Quinn crouched by the incinerator, poking the fire with a stick. The flames lit his face. He might have been an outlaw in some forest hideout.

‘There,’ he said, lifting the last fragments of paper to make them catch. ‘Now it’s done.’

‘And all this was for me?’ I asked. ‘All those mixed-up files; your — behaviour — at the office? And you might never have told me about it?’

‘Not exactly, old chap. There are others like you.’ He smiled rather sourly. ‘My little flock. I just happened to know you.’

I thought: do I really understand Quinn any better? You penetrate one mystery only to find another. I wondered if at work tomorrow he would behave just as before, as if this evening hadn’t happened. Speak to me gruffly; look down at me from his glass panel; treat me like dirt. I looked at him as he crouched. His eyes were hidden by the reflected flames in his glasses. I remembered my arrival when he stood at the foot of the basement steps and everything was different. I felt vaguely as if I were under hypnosis.

‘Well, shall we finish those drinks?’

He got up and tossed away the stick he was holding. As he did so he struck his hand — the hand with the bandaged finger — against the rim of the incinerator. He winced and clutched the injured finger. ‘The cats,’ he explained. ‘Little beasts. They quite often bite me. Do you like Siamese, Prentis? Just a little bit on the wild side, a little bit devious — you won’t ever show them you’re the boss. I think that’s why I’ve got them.’ A sly look entered his eye. ‘You see, I like animals, but I’m not sure I believe in keeping pets. Don’t you think if you keep pets they should be free to rebel whenever they like?’ He waved the bandaged finger. ‘Come to think of it, they’ll be wanting their supper now.’

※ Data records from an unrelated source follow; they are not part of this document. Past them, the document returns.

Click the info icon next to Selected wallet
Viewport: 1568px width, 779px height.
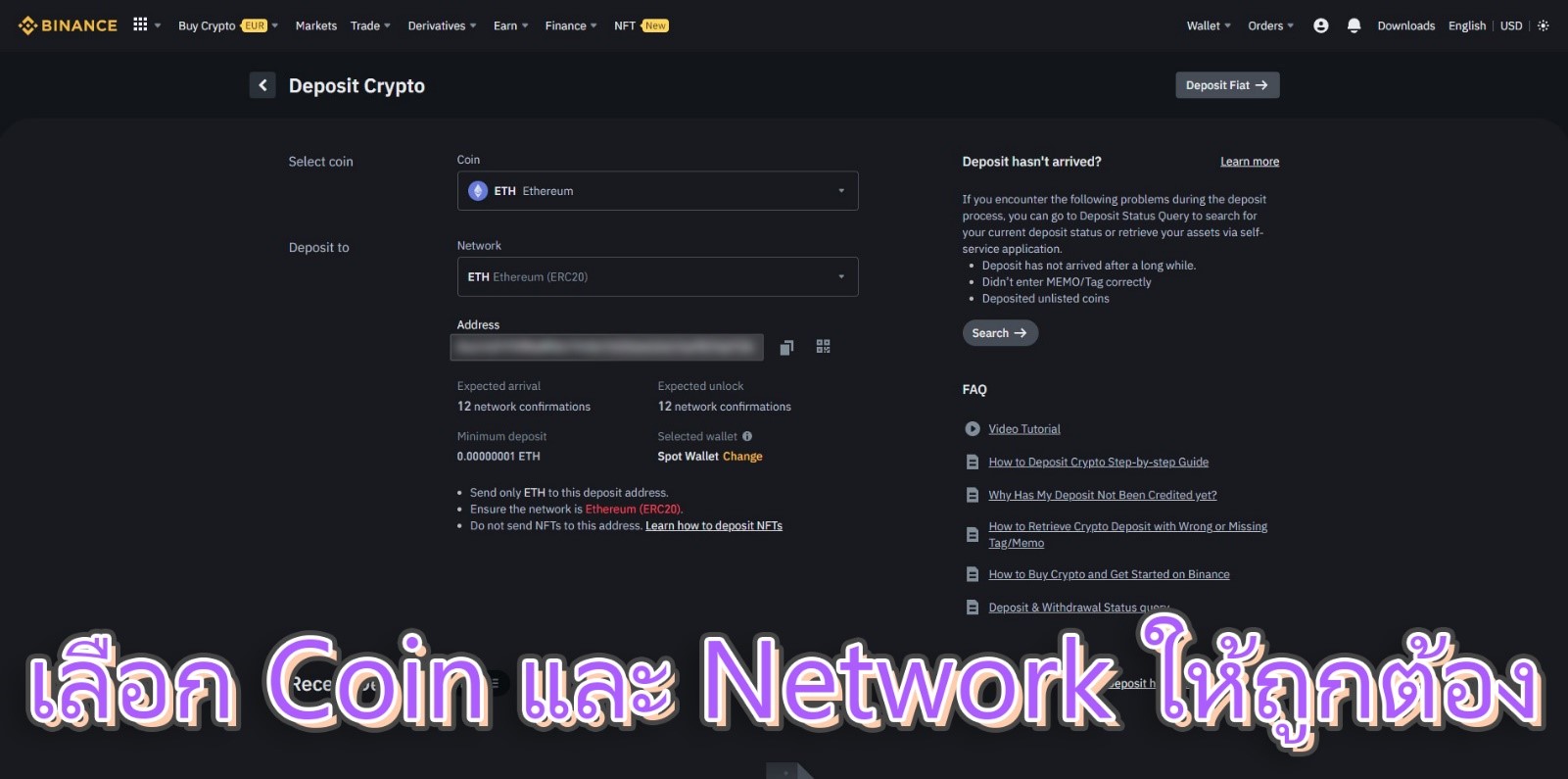tap(747, 436)
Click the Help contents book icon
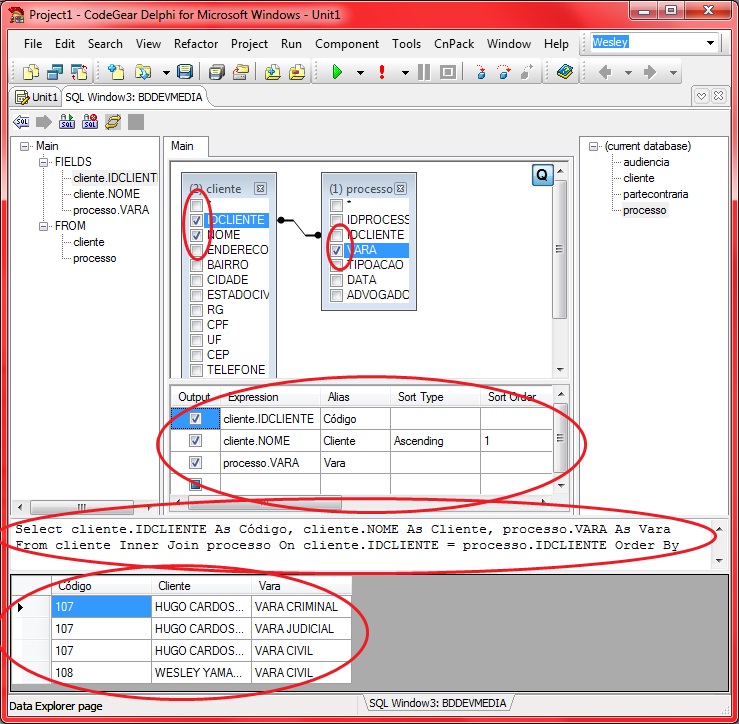 point(565,72)
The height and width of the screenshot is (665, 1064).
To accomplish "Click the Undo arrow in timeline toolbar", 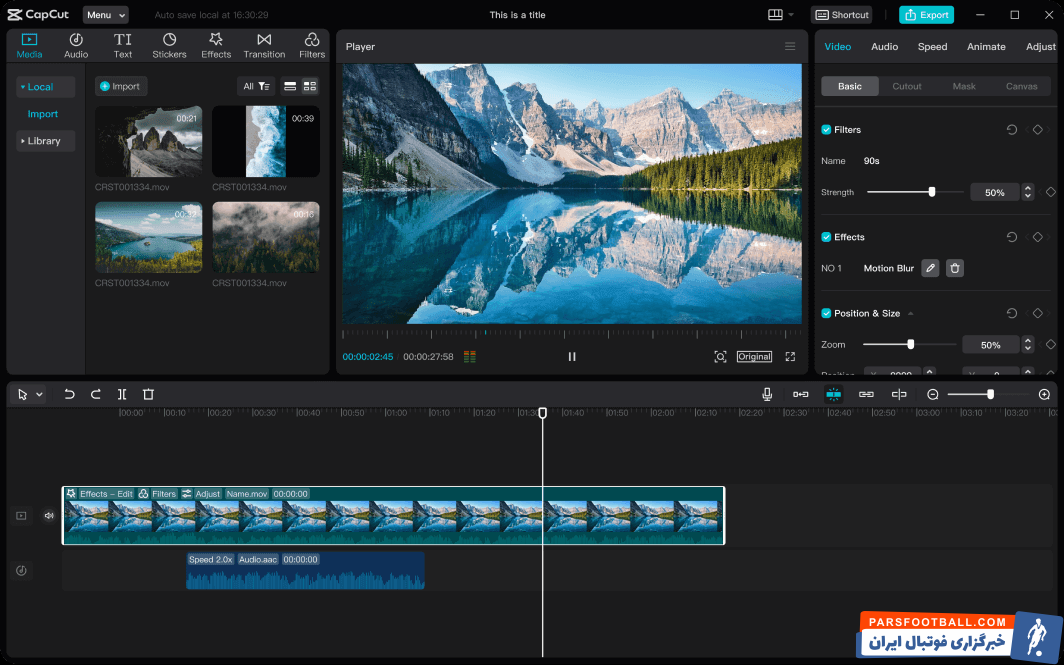I will [x=69, y=394].
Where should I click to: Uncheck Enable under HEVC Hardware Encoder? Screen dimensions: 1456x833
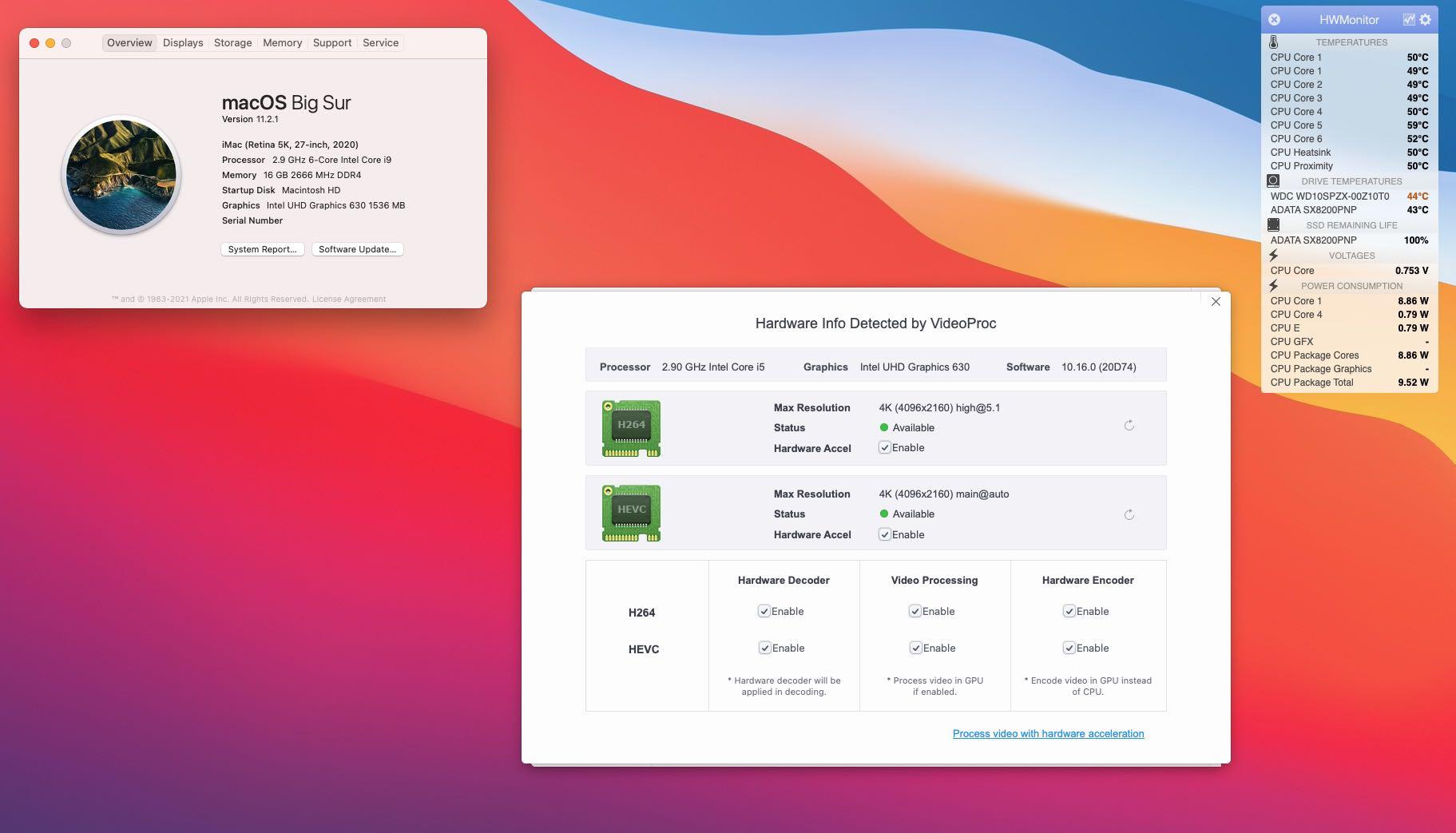tap(1069, 648)
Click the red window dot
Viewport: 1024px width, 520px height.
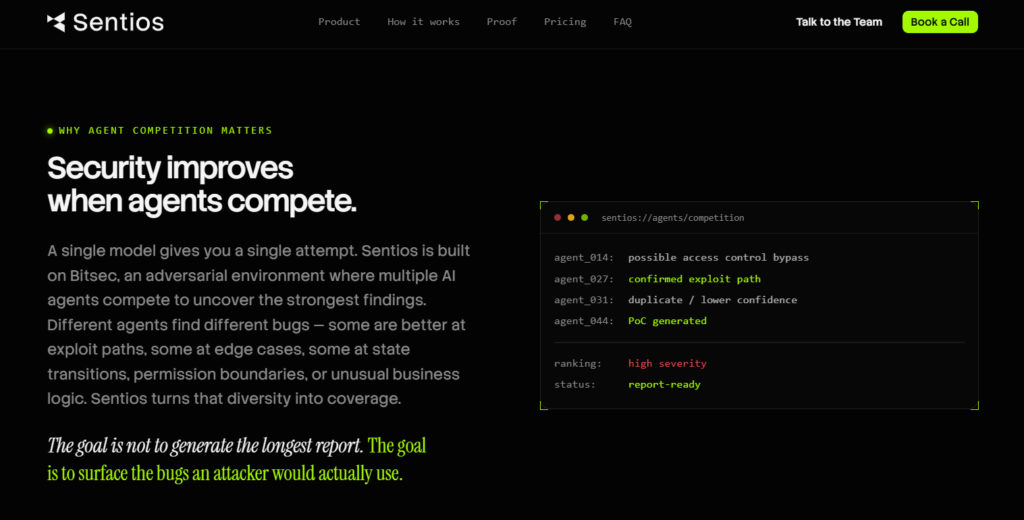(557, 218)
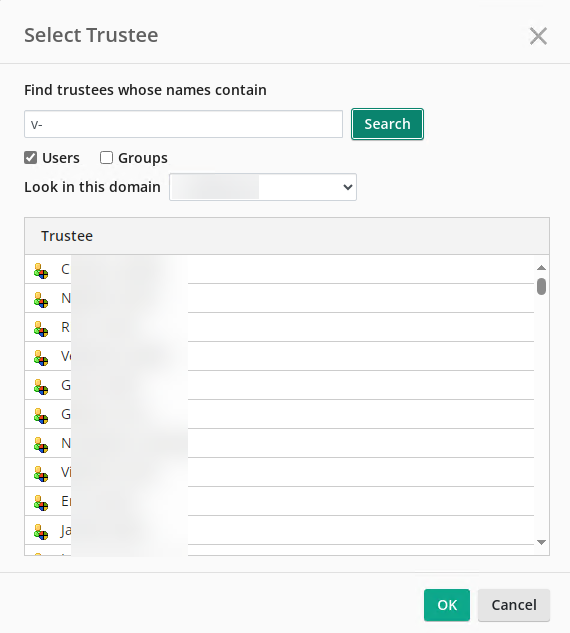This screenshot has height=633, width=570.
Task: Focus the trustee name search field
Action: tap(183, 124)
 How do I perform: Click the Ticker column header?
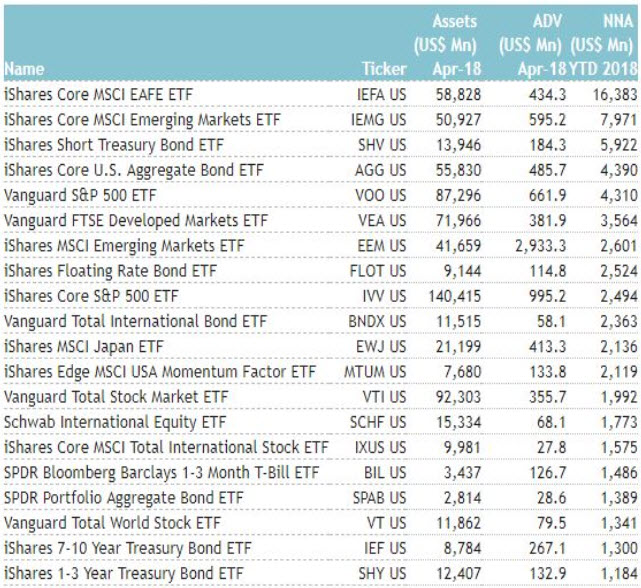pyautogui.click(x=384, y=69)

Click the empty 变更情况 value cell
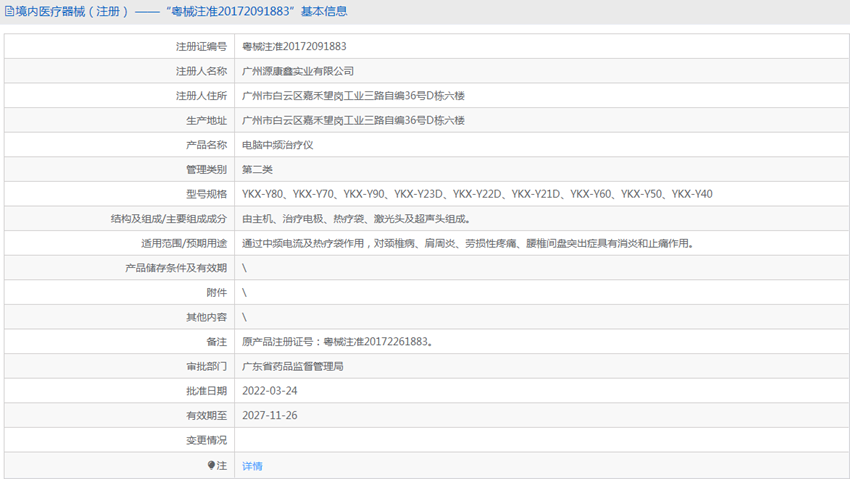point(540,440)
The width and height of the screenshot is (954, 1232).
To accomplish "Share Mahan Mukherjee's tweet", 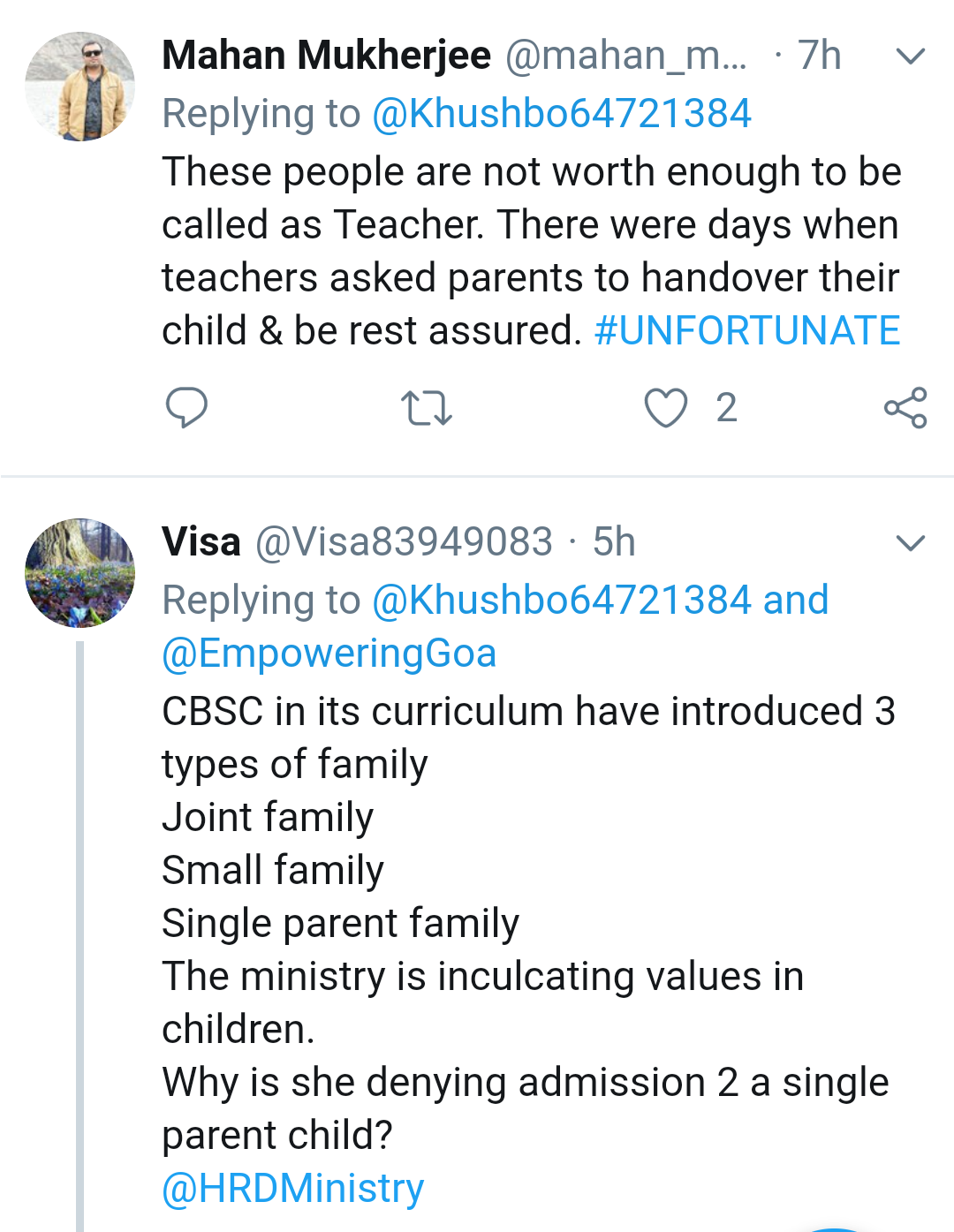I will 905,408.
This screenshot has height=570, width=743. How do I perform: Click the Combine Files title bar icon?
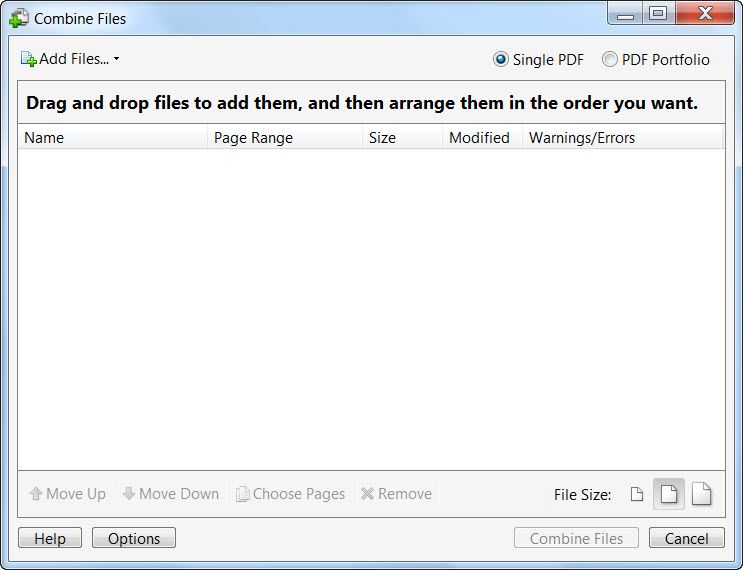click(x=19, y=18)
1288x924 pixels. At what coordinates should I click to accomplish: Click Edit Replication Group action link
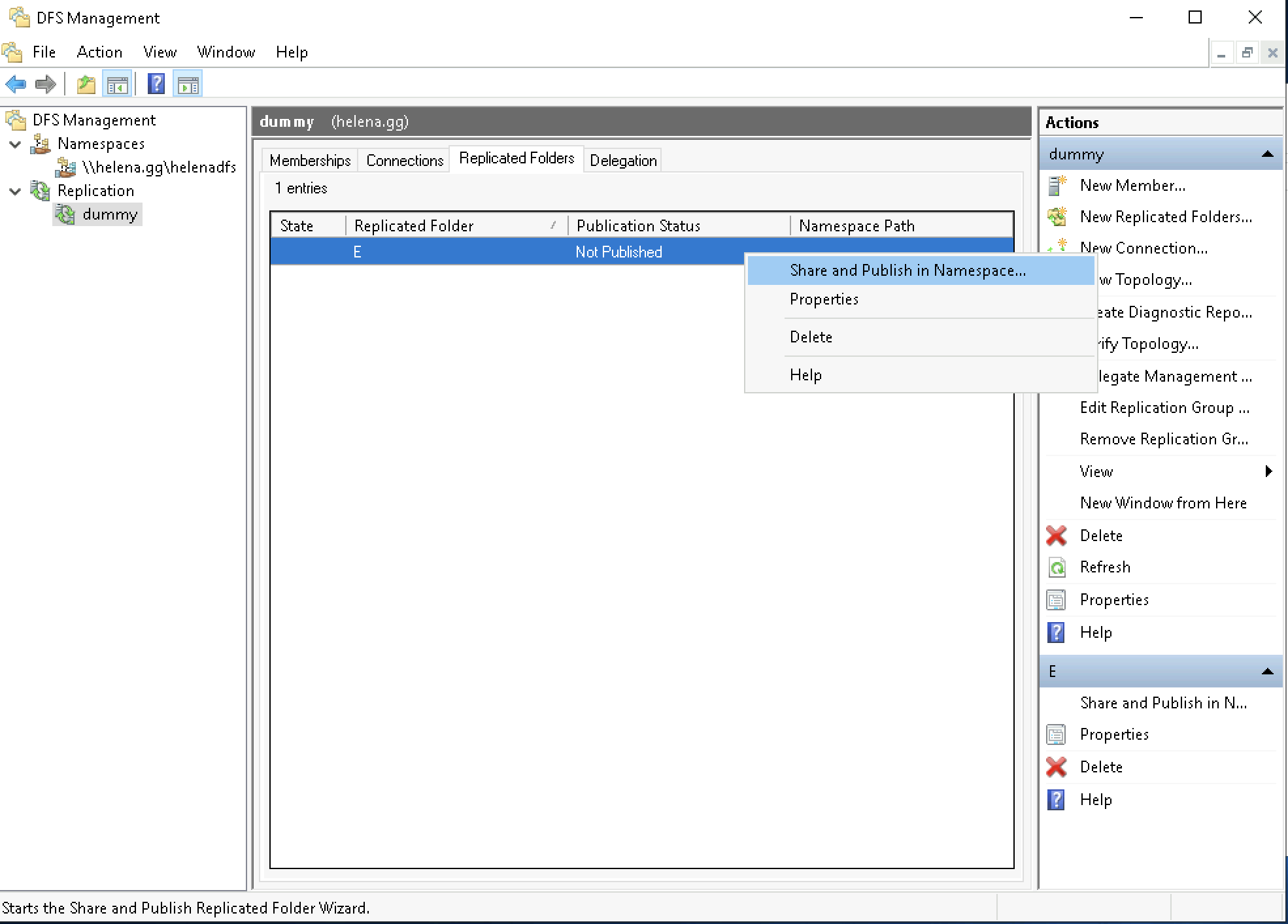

We walked back across the lawn. I watched Quinn’s limp. The cats were prowling round the door of the conservatory. When Quinn went in they followed him.

He reappeared after a minute or so with a large bowl of cat-food and another of milk which he put down on the edge of the lawn. The cats began lapping and nibbling at once. Quinn squatted amongst them and stroked the neck of one of them as it ate. It twisted and rubbed its head against Quinn’s hand, but whether out of pleasure or annoyance I could not say.

‘By the way, you’ll be getting official notice of your promotion tomorrow. Starting from when I leave, of course.’

He said this as if it were something merely minor and incidental but at the same time logical and expected. And, at first at least — until I had left Quinn’s and was returning home — this was just how I received it. I nodded, smiled. So much else had happened.

I stayed only another five or ten minutes. We finished our drinks, the cats licking and preening themselves at our feet. Most of the time we talked about animals and pets, and, almost as a natural course, about children.

He walked with me to the front of the house to see me off. At the foot of the basement steps he said — and not at all in a voice that carried any of the double meanings and undertones the words might have had in the context — ‘I do hope your father’s condition improves’; and he extended his hand, to grip my own or perhaps to grasp my shoulder. But I had already begun to mount the steps, and when I turned at the top I saw him standing at the bottom, his right hand dropping awkwardly to his side. This was the last image I took away of Quinn. I say ‘last’ as if I never saw him again — which isn’t true. But I have never seen again the figure in sandals and baggy, opened shirt, the figure with his watering-can and Siamese cats, or the figure who ran, to save his skin, in Normandy. For most of the time, you never know the real person. And then there was something about the sight of Quinn, standing, alone, on the front path as I started the car and waved to him from the window, that made me think: he looks like a man you will never see again.